Go through the data below line by line and report how many lines contain "header", giving only that figure.
Dataset records START
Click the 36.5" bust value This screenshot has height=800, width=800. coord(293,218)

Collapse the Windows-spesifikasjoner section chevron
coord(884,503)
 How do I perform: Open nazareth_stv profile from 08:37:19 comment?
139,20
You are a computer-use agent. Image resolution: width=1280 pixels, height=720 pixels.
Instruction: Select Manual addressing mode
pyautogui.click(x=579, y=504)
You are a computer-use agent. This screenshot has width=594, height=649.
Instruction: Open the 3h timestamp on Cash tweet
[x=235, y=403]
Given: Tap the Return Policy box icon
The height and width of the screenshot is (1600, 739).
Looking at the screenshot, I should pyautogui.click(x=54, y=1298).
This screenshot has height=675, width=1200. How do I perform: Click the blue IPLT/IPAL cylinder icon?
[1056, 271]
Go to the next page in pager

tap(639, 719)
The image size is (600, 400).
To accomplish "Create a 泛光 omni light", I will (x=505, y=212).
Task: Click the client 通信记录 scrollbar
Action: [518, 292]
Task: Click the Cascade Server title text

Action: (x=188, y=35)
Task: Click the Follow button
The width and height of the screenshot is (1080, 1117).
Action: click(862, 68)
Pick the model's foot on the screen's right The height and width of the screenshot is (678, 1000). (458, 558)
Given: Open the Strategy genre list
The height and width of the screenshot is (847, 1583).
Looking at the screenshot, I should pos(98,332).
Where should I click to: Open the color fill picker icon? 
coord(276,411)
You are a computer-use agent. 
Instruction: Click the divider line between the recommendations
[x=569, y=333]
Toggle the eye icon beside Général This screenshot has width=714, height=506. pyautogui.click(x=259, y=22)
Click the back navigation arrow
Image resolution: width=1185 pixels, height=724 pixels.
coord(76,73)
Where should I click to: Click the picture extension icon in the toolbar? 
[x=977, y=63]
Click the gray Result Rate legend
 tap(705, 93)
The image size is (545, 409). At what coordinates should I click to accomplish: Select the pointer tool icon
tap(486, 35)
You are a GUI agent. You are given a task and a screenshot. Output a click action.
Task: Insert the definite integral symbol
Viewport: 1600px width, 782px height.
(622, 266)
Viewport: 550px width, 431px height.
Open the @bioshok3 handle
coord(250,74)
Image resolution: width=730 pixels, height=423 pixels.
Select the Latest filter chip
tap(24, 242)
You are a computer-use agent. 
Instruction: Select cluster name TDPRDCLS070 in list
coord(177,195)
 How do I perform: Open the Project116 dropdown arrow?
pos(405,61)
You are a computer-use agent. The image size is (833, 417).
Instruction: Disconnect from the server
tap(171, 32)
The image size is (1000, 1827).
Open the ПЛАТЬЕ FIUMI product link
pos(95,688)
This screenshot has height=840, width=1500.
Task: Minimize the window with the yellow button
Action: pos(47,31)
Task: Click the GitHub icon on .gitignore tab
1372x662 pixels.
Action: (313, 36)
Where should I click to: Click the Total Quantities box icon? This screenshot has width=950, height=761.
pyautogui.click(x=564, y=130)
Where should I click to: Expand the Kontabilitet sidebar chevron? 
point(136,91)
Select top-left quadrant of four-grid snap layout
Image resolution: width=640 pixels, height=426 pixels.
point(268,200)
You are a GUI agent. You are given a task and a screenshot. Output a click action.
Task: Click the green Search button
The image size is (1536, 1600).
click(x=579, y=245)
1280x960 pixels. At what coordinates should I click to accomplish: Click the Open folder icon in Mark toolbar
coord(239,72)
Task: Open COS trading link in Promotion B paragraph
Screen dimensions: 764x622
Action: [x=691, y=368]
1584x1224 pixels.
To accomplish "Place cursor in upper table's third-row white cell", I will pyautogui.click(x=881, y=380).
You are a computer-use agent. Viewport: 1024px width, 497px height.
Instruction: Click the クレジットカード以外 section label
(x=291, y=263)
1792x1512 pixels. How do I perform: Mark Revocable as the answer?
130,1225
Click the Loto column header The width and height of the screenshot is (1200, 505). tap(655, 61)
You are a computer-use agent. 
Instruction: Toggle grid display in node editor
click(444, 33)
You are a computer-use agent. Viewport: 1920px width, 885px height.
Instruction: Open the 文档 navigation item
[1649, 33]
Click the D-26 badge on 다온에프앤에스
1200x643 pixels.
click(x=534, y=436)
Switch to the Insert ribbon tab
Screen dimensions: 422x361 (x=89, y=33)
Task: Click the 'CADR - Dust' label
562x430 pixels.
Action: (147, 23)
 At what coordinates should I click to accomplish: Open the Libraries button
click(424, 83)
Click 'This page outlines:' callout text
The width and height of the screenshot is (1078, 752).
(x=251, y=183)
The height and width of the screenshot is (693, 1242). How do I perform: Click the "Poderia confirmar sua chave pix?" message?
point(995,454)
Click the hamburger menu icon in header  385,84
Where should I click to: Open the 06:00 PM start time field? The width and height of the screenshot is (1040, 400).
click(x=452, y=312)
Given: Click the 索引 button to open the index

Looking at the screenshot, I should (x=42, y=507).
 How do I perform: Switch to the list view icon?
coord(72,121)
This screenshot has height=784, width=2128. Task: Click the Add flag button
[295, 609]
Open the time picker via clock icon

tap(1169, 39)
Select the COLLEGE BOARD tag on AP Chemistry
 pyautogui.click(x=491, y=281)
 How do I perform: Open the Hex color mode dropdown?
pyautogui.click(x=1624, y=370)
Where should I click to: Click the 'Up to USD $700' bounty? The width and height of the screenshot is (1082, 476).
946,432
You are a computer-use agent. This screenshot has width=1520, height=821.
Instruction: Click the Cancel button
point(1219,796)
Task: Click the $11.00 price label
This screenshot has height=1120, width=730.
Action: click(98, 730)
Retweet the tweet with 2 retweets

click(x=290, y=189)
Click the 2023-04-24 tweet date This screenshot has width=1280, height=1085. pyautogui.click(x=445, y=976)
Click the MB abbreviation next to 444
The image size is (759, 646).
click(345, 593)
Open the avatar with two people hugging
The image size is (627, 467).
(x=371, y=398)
Dataset records END
— Answer to this problem —
2